Department of Anatomical Sciences, St. George's University, Grenada, West Indies.
Department of Anatomy, Canadian Memorial Chiropractic College, Toronto, Canada.
Clin Anat. 2021 May;34(4):609-616. doi: 10.1002/ca.23644. Epub 2020 Aug 10.
The alar fascia remains one of the most variably described fascial structure in the human body. Much disagreement persists in the literature and mainstream anatomical texts about its anatomy, function, and clinical significance. It is generally described as a coronally oriented fascial sheet separating the retropharyngeal space anteriorly from the danger space posteriorly. The current study aimed to confirm the presence of the alar fascia and delineate its anatomical characteristics, connections, and potential function through gross dissection and microscopic analysis. Possible clinical and surgical implications are considered.
Twelve (12) cadaveric necks were dissected and examined histologically. Smooth muscle (αSMA), nerve (S100 protein), and myosin proteins were identified immunohistologically to characterize the composition and possible functions of the alar fascia.
The alar fascia was found in all specimens spanning between the carotid sheaths. Morphologically, it was not a delamination or derivative of the prevertebral fascia. It extended from the base of the skull to the upper thoracic level (T2) where it fused with the visceral fascia. No midsagittal connection was found between the alar and visceral fasciae. Immunohistochemically, the alar fascia was positive in focal areas for αSMA and S100 proteins but negative for fast and slow myosin.

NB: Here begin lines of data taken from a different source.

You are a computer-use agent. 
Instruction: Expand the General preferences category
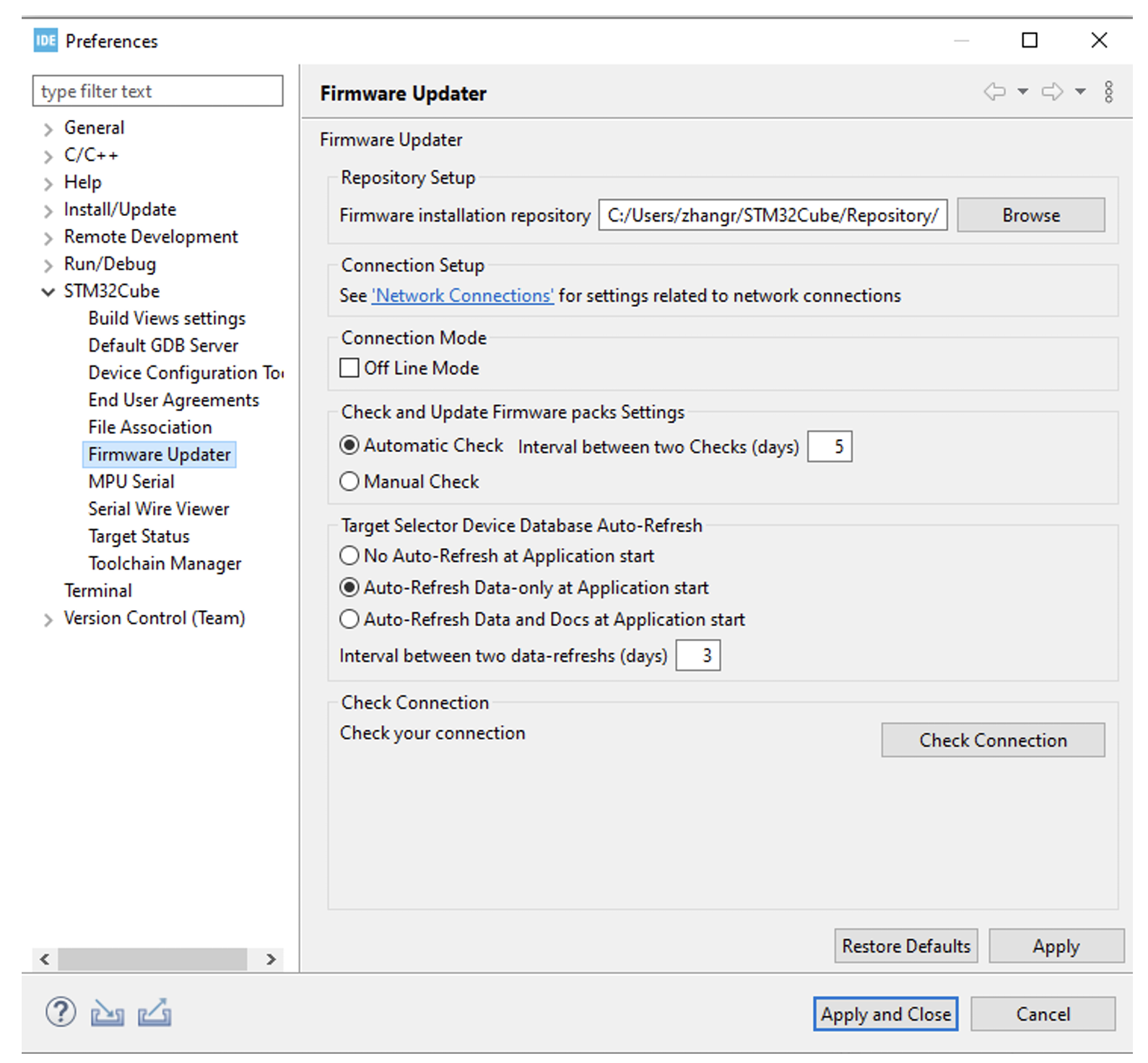pyautogui.click(x=48, y=129)
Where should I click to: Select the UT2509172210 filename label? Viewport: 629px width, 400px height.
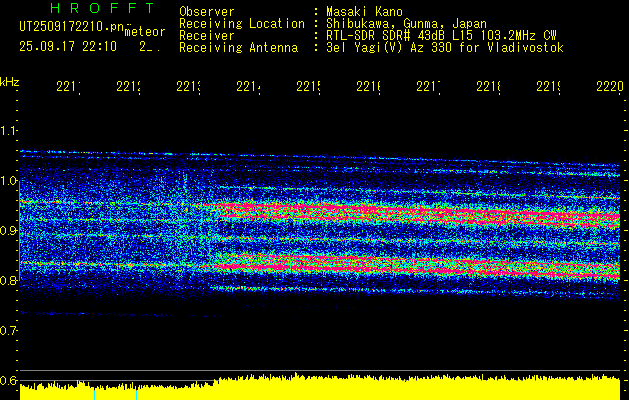point(71,26)
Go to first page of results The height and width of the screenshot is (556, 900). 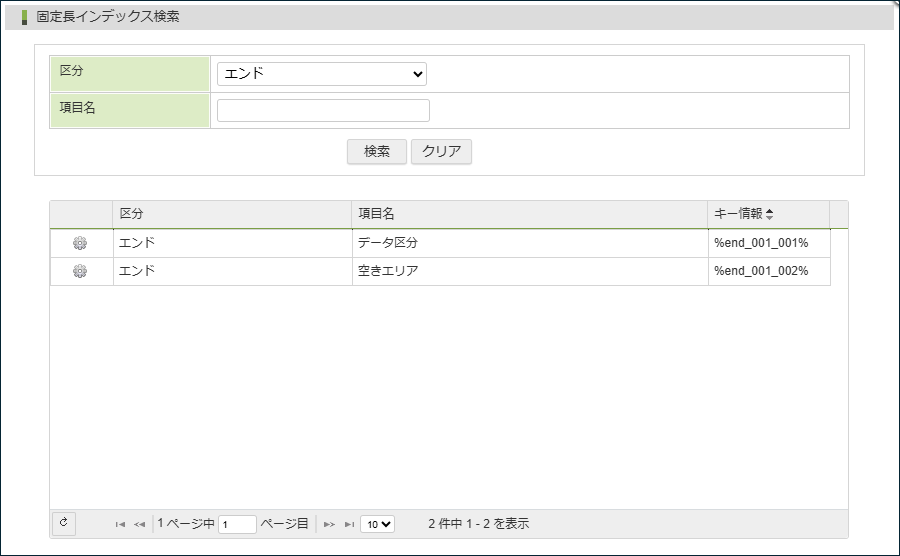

The alar fascia is an independent and constant coronal fascial layer between the carotid sheaths. It contains neurovasculature and may limit the spread of retropharyngeal infections into the thorax as well as facilitate normal physiological functions of the cervical viscera.
翼状筋膜仍然是人体中描述最不统一的筋膜结构之一。关于其解剖结构、功能和临床意义,文献和主流解剖学教材仍存在很大分歧。翼状筋膜通常被描述为冠状方向的筋膜片,将咽后间隙从前部与危险间隙(即椎前筋膜深面的潜在间隙)分隔开来。本研究旨在通过大体解剖和显微镜分析,确认翼状筋膜的存在,并描绘其解剖特征、连接和潜在功能。探讨了可能的临床和手术意义。
对 12 具尸体颈部进行解剖和组织学检查。采用免疫组织化学方法鉴定平滑肌(αSMA)、神经(S100 蛋白)和肌球蛋白蛋白,以表征翼状筋膜的组成和可能的功能。
翼状筋膜在所有标本中均存在,位于颈动脉鞘之间。从形态学上看,它不是椎前筋膜的分层或衍生物。它从颅底延伸到 T2 水平的上胸部,与内脏筋膜融合。未发现翼状筋膜和内脏筋膜之间有正中矢状连接。免疫组织化学显示,翼状筋膜在局部区域呈 αSMA 和 S100 蛋白阳性,但对快肌和慢肌免疫反应阴性。
翼状筋膜是颈动脉鞘之间独立且恒定的冠状筋膜层。它包含神经血管,可能限制咽后感染向胸部扩散,并促进颈部内脏的正常生理功能。